In order to uncover the very origins of modern DNA testing procedures, we have to go back to the times when polymerase chain reaction (PCR) and DNA profiling (or DNA fingerprinting) were developed. PCR was initially developed by Kary Mullis in the US back in 1983 (or 1985, depending on your source), and DNA profiling by Sir Alec Jeffreys in the UK in 1984. These two years are widely considered to be the birth of modern DNA testing.
If you want to know more about scientific breakthroughs that made modern DNA testing possible, this article explores the chronological chain of events that ultimately allowed us to unlock all the secrets locked in our DNA.
In the early 1920s, scientists discovered four different blood types based on the presence of certain proteins (antigens) in the blood. This newly discovered blood typing system, which was named the ABO system, allowed physicians to safely perform numerous medical procedures on their patients but also opened up tremendous possibilities for scientific research. Namely, once scientists figured out that blood types were biologically inherited, they realized they could predict the child’s blood type based on the blood type of the biological parents. However, information provided by blood typing is quite limited, so during the 1920s, it still wasn’t possible to identify biological relationships conclusively.
In the 1930s, scientists detected other proteins located on the very surface of blood cells, which could potentially be used to identify people. They developed numerous blood group systems such as Kell, Duffy, and Rh based on the presence of different biologically inherited antigens. This type of testing is more reliable than ABO testing but nowhere near as accurate as modern testing solutions.

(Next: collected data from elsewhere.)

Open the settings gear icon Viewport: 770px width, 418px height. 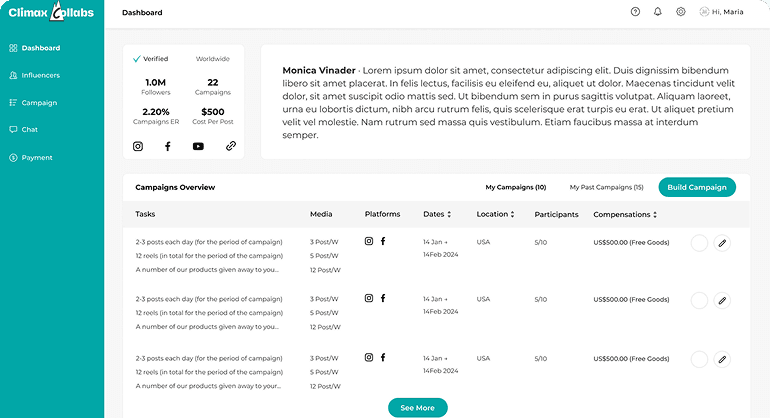click(x=681, y=12)
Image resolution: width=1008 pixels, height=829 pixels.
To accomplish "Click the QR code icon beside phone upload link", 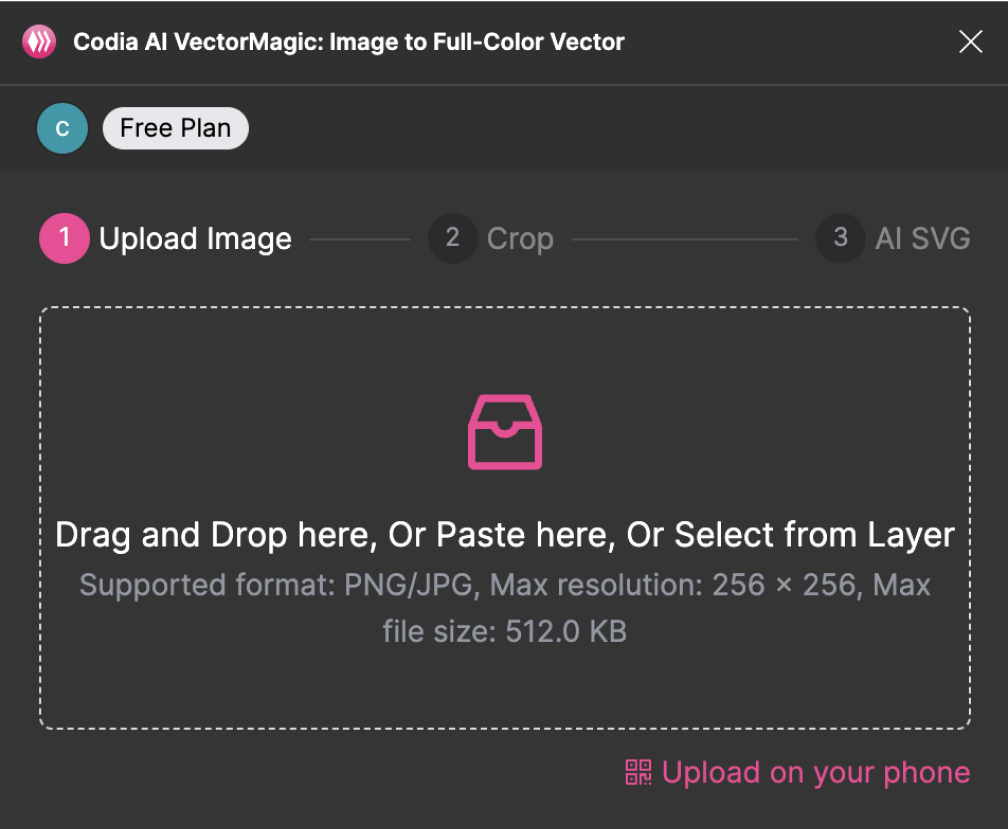I will 638,772.
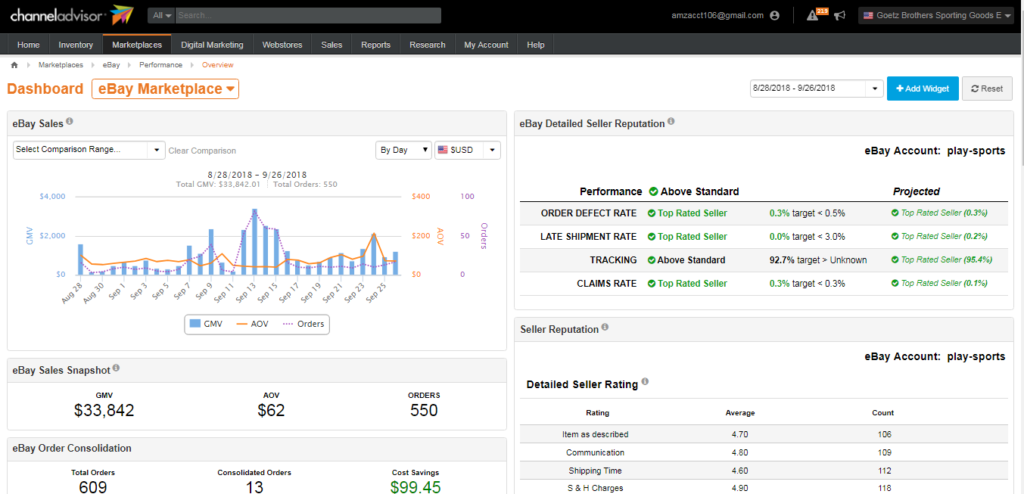Open the date range picker dropdown

(816, 89)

We are making a huge leap to the 1970s when scientists working on tissue typing managed to discover the Human Leukocyte Antigen (HLA). This protein is present throughout the human body, with white blood cells having a particularly high concentration of HLA. Various types of HLA were discovered and variations were connected to biological relationships. The exclusion percentage of HLA tests is 80%, increasing to 90% when coupled with ABO.
RFLP DNA Testing
The early 1980s brought a technique called Restriction Fragment Length Polymorphism (RFLP), which was the first genetic test that actually used DNA. Scientists managed to discover regions in the DNA that were very variable (polymorphic) and much more discriminating than blood proteins and HLA. This test has an exclusion percentage of 99.99% but is no longer used because it requires around 1 µg of DNA and takes a lot of time to yield results (10-14 days).
PCR DNA Testing
In the 1990s, the previously mentioned PCR procedure replaced RFLP as a go-to solution for routine relationship testing. Since PCR requires less than one nanogram of DNA, DNA testing procedures no longer required blood samples since a simple buccal swab was enough to gather the required biological specimen. This transition made modern at-home DNA tests possible. The results of PCR DNA testing are usually available just one day after the sample is delivered to the lab and the accuracy of the tests is over 99.99%.
The early 2000s brought a combination of thousands of SNP loci into a single test. Single Nucleotide Polymorphisms are letter changes in our DNA that are used as genetic markers for numerous applications.SNPs are used for ancestry exploration, health & wellness testing, and determining genetic predispositions for certain diseases and conditions.
Next Generation Sequencing
NGS, which is also called Massively Parallel Sequencing, is designed to generate a linear letter arrangement to represent your DNA sequence. This modern procedure is most commonly used for non-invasive prenatal paternity testing and has eliminated the need to potentially endanger both the mother and the fetus in order to confirm or exclude biological paternity.